DEV Community

Mario Fernández
Mario Fernández

Posted on • Originally published at hceris.com on

Templating Concourse pipelines with Jsonnet: An Introduction

YAML and Concourse and Jsonnet

If you talk about templating in YAML, it’s bound to raise some eyebrows. It’s the perfect storm. A whitespace-aware templating language combined with some shitty annotations means you’re in for a world of pain. I recently tried to abuse gomplate to generate some YAML files, and it was just gross.

Let’s agree not to do it. It’s just not built for that. Nevertheless, at some point, YAML documents get really difficult to handle. Like when you are defining pipelines in Concourse.

That’s why I want to talk about templating that generates YAML instead. I’ve been using Jsonnet for that, and I’m quite happy with the results thus far. The code is here if you want to jump straight to it.

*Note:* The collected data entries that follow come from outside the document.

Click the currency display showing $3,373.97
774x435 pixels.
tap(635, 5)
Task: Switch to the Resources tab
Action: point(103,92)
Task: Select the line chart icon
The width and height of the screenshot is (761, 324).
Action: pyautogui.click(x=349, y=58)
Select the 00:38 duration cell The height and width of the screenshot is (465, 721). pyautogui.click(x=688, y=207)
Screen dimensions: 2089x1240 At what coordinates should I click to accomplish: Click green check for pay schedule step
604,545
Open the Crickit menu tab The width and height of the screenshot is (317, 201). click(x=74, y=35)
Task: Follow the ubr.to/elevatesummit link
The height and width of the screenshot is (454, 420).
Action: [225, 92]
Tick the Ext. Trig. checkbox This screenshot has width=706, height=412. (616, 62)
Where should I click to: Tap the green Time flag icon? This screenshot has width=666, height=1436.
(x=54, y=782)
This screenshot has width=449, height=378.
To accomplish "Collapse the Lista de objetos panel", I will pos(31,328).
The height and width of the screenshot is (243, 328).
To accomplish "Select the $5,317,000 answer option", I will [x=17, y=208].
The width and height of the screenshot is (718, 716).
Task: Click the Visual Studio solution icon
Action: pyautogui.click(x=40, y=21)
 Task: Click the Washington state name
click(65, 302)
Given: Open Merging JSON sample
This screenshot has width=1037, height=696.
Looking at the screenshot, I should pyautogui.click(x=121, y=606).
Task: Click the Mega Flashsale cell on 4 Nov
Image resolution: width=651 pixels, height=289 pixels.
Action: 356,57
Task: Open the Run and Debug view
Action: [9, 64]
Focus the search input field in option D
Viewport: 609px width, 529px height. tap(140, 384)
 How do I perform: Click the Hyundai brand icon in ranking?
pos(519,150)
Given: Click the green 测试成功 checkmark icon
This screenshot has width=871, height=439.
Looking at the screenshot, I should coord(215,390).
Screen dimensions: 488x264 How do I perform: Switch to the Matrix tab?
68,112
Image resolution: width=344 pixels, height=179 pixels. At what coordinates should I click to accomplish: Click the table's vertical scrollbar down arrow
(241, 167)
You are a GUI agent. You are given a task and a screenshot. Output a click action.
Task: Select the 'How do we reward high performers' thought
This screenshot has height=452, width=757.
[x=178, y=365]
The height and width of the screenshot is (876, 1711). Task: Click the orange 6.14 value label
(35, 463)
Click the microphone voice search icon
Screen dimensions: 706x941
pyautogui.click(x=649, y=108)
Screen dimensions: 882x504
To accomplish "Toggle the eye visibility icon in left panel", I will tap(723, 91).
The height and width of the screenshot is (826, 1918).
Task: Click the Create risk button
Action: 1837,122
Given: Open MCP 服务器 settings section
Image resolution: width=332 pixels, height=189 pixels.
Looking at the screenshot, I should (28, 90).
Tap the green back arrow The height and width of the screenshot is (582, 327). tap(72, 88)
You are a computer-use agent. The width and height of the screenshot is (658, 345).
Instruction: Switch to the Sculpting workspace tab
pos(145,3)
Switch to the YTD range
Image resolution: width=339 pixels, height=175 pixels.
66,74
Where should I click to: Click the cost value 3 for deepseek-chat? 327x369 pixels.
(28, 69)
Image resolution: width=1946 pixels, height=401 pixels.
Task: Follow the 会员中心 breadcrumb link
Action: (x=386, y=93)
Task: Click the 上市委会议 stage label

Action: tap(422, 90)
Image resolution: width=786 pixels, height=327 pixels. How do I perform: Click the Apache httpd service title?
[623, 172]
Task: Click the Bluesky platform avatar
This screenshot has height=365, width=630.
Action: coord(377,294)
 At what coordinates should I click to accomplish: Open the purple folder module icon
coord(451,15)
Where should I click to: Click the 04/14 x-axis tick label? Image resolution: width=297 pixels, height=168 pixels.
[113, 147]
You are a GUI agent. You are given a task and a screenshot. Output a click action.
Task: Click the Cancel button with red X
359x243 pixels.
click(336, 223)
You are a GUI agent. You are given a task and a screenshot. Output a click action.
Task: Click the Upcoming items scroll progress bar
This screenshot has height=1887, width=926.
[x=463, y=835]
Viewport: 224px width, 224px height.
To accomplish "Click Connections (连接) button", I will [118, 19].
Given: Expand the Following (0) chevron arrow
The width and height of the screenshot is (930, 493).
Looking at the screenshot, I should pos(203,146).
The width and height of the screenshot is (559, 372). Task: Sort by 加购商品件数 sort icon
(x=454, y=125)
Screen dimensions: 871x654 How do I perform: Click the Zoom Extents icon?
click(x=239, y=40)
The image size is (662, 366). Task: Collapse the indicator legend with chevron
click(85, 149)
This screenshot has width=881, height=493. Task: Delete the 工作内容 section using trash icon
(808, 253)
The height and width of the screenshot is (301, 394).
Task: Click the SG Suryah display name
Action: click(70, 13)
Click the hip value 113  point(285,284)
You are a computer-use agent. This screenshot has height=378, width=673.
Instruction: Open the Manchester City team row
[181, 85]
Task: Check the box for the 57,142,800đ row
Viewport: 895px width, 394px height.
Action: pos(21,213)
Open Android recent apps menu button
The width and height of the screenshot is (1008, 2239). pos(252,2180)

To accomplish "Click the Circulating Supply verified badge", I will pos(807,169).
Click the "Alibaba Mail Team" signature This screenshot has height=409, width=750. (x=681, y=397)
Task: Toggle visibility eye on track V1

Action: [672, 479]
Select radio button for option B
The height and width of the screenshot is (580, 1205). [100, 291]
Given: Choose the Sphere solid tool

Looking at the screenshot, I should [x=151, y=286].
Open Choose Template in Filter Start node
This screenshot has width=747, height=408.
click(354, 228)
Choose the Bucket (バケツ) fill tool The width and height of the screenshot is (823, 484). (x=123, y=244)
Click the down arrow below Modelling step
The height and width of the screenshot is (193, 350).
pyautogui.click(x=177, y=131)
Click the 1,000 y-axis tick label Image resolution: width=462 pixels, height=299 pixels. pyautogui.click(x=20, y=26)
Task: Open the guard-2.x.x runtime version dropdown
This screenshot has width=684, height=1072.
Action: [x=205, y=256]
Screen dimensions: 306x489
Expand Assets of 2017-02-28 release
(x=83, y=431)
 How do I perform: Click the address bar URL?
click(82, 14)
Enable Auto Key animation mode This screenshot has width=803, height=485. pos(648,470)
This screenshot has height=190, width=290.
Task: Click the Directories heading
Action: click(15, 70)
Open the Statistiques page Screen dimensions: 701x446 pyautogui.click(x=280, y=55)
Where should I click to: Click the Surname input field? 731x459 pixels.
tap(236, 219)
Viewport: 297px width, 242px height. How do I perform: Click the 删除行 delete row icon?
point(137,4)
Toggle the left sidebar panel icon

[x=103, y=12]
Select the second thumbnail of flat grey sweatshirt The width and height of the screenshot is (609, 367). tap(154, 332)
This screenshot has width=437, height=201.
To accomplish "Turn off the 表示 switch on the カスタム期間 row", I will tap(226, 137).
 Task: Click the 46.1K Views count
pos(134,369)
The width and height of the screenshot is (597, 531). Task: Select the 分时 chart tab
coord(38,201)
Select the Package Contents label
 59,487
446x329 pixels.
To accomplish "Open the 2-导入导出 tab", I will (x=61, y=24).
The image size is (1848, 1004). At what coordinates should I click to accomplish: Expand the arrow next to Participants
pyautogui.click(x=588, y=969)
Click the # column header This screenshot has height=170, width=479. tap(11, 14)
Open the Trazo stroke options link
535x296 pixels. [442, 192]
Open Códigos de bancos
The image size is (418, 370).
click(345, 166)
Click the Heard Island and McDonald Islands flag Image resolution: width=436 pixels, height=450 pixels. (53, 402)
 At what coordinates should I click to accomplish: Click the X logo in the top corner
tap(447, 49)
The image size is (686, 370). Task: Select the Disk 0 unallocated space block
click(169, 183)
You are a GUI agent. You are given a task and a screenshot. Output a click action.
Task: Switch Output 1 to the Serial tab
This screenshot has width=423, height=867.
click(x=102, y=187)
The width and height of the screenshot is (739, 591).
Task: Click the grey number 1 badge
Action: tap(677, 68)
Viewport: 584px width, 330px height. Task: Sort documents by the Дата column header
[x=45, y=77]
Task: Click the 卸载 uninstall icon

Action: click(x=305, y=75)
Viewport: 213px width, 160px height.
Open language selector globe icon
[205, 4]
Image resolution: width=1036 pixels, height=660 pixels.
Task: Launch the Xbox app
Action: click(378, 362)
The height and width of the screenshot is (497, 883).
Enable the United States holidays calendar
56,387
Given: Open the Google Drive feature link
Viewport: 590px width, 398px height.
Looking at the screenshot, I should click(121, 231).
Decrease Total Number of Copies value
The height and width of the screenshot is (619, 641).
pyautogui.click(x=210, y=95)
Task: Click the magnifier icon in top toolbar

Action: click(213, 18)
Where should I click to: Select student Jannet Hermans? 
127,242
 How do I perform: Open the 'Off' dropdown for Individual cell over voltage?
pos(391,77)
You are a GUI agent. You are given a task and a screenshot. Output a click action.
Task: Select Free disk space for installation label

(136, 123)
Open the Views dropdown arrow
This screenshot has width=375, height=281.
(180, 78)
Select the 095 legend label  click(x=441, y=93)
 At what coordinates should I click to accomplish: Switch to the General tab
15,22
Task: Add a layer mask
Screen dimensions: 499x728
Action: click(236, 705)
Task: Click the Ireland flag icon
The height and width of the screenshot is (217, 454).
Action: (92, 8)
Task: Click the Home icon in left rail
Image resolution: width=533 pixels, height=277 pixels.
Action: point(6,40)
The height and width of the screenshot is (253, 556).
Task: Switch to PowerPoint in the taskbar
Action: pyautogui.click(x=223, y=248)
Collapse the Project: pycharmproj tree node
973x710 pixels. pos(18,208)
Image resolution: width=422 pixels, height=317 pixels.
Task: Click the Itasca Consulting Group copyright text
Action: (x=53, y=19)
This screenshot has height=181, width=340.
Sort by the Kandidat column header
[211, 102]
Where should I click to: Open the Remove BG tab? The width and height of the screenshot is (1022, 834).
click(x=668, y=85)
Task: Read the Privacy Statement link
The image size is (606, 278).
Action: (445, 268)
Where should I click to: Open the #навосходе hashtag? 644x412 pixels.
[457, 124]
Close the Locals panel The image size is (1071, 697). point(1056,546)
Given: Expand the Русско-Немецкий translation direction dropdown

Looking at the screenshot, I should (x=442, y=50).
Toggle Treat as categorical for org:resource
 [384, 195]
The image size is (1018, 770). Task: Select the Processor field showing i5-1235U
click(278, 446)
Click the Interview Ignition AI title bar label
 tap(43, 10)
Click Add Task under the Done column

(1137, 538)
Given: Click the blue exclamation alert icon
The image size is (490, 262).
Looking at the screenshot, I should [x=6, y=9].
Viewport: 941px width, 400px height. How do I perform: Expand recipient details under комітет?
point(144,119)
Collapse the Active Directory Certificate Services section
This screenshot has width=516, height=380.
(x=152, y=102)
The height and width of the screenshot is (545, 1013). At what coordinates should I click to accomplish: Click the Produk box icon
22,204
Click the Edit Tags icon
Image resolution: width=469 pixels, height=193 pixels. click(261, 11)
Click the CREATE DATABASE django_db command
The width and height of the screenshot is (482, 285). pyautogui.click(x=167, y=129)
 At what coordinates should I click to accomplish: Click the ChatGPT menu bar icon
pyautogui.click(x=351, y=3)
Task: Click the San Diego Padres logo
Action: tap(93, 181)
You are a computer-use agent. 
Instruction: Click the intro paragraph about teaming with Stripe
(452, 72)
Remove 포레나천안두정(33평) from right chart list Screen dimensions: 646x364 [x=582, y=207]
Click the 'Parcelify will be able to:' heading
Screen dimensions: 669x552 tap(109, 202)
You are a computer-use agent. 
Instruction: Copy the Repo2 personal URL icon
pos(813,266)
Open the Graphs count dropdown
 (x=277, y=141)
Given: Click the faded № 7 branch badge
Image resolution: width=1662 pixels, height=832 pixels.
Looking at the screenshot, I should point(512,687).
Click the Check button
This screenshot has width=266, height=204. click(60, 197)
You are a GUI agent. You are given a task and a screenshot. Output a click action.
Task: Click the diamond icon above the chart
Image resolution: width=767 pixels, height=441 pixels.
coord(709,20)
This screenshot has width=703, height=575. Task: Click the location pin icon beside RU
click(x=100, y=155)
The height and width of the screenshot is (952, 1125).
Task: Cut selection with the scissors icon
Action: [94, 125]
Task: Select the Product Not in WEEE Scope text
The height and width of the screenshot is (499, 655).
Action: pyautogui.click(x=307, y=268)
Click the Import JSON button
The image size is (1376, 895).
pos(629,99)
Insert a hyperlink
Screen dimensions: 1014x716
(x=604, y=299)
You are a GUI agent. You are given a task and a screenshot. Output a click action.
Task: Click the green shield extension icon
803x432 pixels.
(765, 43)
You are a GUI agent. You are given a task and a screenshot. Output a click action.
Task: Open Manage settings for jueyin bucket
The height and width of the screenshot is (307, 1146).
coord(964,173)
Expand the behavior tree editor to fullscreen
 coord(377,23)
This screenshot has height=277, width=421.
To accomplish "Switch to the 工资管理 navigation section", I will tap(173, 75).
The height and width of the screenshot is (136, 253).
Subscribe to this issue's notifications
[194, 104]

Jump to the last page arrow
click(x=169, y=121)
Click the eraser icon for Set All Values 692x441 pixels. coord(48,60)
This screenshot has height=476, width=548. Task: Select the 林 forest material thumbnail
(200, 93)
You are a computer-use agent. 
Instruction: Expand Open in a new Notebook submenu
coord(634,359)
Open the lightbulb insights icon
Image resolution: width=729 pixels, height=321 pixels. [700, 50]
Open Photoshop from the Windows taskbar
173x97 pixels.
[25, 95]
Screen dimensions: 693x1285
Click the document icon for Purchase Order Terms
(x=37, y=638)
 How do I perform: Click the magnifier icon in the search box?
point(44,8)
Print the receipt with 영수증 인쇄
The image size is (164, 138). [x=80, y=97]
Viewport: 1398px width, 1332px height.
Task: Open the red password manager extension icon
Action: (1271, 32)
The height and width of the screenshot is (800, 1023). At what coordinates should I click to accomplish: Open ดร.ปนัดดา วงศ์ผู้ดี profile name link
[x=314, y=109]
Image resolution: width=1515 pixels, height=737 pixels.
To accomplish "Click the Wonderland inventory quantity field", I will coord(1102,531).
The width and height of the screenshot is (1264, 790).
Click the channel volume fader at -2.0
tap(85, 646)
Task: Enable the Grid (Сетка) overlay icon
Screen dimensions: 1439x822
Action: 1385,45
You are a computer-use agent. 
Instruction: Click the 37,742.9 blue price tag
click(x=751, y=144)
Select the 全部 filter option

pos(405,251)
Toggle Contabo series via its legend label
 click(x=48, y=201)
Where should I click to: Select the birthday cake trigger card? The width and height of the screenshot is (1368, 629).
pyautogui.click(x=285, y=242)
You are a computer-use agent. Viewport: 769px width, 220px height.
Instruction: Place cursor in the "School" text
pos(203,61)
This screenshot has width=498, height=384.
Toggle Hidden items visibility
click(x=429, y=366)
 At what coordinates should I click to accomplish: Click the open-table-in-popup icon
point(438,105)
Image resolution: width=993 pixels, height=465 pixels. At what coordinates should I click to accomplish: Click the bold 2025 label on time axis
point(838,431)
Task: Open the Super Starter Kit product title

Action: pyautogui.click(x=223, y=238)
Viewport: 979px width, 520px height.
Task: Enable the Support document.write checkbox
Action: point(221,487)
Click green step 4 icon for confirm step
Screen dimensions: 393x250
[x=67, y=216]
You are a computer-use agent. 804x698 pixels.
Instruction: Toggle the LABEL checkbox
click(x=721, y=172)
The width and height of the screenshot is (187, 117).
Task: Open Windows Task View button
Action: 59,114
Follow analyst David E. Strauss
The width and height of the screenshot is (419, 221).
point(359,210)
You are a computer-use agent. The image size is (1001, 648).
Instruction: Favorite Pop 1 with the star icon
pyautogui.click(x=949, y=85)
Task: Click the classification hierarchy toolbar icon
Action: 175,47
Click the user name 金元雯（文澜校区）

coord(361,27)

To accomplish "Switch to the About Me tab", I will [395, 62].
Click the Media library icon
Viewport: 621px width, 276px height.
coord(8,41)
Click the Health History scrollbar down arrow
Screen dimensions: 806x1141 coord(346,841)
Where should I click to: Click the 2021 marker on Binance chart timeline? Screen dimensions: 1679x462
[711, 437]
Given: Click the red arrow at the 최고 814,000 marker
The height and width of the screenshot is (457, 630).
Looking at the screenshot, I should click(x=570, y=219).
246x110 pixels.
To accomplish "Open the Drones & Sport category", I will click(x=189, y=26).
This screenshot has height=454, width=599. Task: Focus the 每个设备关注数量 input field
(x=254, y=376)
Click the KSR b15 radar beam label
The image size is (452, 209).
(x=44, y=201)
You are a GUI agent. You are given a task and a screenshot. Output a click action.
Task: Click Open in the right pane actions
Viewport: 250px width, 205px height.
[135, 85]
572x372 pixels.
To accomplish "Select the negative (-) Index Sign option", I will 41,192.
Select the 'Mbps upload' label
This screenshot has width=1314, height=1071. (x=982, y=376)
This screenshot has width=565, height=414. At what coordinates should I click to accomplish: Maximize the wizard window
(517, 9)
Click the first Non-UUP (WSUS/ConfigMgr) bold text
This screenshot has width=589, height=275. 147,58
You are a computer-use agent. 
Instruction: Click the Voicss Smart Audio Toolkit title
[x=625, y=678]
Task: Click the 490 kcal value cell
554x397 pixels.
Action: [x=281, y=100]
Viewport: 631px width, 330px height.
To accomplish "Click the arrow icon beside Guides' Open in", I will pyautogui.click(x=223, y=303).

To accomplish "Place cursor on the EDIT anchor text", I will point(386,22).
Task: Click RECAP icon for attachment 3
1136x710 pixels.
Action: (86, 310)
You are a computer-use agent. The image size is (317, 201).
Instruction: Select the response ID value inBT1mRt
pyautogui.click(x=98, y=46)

What’s the point of templating, anyways?

In a nutshell, YAML is very verbose. It also happens to be the format of choice for most CI/CD tools. That means it’s pretty likely that you’ll be defining delivery pipelines using YAML sooner or later. I’ve written in depth about high-quality pipelines. I’m all about pipelines that tell me exactly what’s wrong, without having to examine tons of log output. Let’s say a job in my pipeline failed:

Failed Job

I know the linting failed. Which part exactly? If the job is nicely split into tasks, I can spot the problem at a glance:

Failed Task

I have a granular breakdown, including every task, and I can directly go to the error without an archeological investigation. The downside, though? A lot of markup. Like really, a lot. This is how this innocent linter task looks like:

- name: lint
  serial: true
  plan:
  - in_parallel:
    - get: git
      passed: [prepare]
      trigger: true
    - get: dev-container
      passed: [prepare]
  - in_parallel:
    - task: lint-sh
      image: dev-container
      params:
        <<: *common-params
        TARGET: sh
      file: git/pipeline/tasks/linter/task.yml
    - task: lint-js
      image: dev-container
      params:
        <<: *common-params
        TARGET: js
      file: git/pipeline/tasks/linter/task.yml
    - task: lint-css
      image: dev-container
      params:
        <<: *common-params
        TARGET: css
      file: git/pipeline/tasks/linter/task.yml
    - task: lint-docker
      image: dev-container
      params:
        <<: *common-params
        TARGET: docker
      file: git/pipeline/tasks/linter/task.yml
Enter fullscreen mode Exit fullscreen mode

This task definition is using anchors and a parametrized task to reduce duplication, which is about the most you can do in Concourse. Still, this is way too much code. And it just gets bigger and bigger as the pipeline grows in functionality. YAML doesn’t really give us a way to fight duplication.

Jsonnet to the rescue

Jsonnet is a data templating language. You define your data, and it creates one or more JSON documents for you. The crucial part is that it gives you functions, conditionals, variables, and other tools to build more powerful abstractions. Just what I need! After a quick brew install jsonnet, we can get going.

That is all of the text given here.